Comprehensive cns tumour molecular diagnostics using third generation sequencing

Abstract The WHO classification of CNS tumours 2021 recommends reporting a wide range of molecular alterations for WHO-compatible diagnoses. Conventional workflows warrant considerable investment and long turnaround times limited by batching. Nanopore sequencing enables long read sequencing, real-time targeting and simultaneous base modification detection with compact devices. Rapid-CNS2- a rapid, comprehensive adaptive sampling based sequencing pipeline with a turnaround time of 5 days was previously described. The ad-hoc methylation classification model employed by Rapid-CNS2 is limited to MNP v11 classes. This study presents an optimised Rapid-CNS2 and validation cohort that successfully reports hard-to-detect variants. We also present a whole genome sequencing workflow that affords direct upload to the MNP website for MNP v12 classification. We sequenced and analysed 156 samples from the Department of Neuropathology, University Hospital Heidelberg using Rapid-CNS2. RESULTS: were compared to NGS panel sequencing and methylation array analyses. Rapid-CNS2 showed improved resolution over NGS panel sequencing for CNAs.

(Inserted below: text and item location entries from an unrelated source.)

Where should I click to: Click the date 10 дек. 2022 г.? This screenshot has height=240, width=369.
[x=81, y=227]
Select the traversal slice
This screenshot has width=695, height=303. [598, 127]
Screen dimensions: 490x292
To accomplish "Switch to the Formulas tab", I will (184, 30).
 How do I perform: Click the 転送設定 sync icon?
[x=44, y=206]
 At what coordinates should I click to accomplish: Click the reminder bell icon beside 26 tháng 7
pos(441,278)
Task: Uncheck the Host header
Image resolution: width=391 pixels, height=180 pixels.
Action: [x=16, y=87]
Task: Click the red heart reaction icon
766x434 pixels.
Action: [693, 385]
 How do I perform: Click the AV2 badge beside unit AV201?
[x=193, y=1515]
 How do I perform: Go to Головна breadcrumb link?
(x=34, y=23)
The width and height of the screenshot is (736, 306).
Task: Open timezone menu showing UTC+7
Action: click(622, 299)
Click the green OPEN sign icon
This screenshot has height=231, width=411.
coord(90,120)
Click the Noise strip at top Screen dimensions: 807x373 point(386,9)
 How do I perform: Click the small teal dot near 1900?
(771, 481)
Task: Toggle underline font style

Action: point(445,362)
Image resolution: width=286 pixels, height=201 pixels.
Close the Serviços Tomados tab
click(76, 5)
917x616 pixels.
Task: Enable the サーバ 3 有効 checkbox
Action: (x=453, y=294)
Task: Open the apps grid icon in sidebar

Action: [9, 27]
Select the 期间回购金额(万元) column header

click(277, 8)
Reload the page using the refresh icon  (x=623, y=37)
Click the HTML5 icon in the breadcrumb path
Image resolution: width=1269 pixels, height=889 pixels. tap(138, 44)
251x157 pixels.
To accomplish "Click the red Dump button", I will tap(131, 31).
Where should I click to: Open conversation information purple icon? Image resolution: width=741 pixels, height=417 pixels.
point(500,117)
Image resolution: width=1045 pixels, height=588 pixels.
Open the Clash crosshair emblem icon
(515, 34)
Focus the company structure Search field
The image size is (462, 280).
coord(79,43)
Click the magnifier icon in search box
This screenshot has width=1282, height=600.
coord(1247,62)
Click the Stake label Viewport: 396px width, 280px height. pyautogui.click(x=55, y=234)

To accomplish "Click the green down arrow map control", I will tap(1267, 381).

High accuracy was obtained for detection of SNV/Indels. Long reads spanning the breakpoint identified clinically relevant fusions in 10/10 cases. Subclonal SVs like EGFR vIII missed by NGS panel sequencing were detected with high confidence. Complete concordance was achieved for MGMT promoter methylation status and methylation classification for MNP v11 classes. The optimized Rapid-CNS2 workflow shortened the turnaround time to 30 hours from sample receipt and minimum input DNA required was reduced to 500ng. For WGS, samples were sequenced for 72h on a Promethion device. WGS enabled accurate reporting of SNVs, CNAs, SVs, MGMT promoter status in addition to MNP v12 classification directly from the website eliminating the need for ad-hoc training of methylation classification models. The presented nanopore sequencing based workflows provide feasible single assay alternatives to conventional molecular diagnostic approaches with the aim to make such analyses more accessible.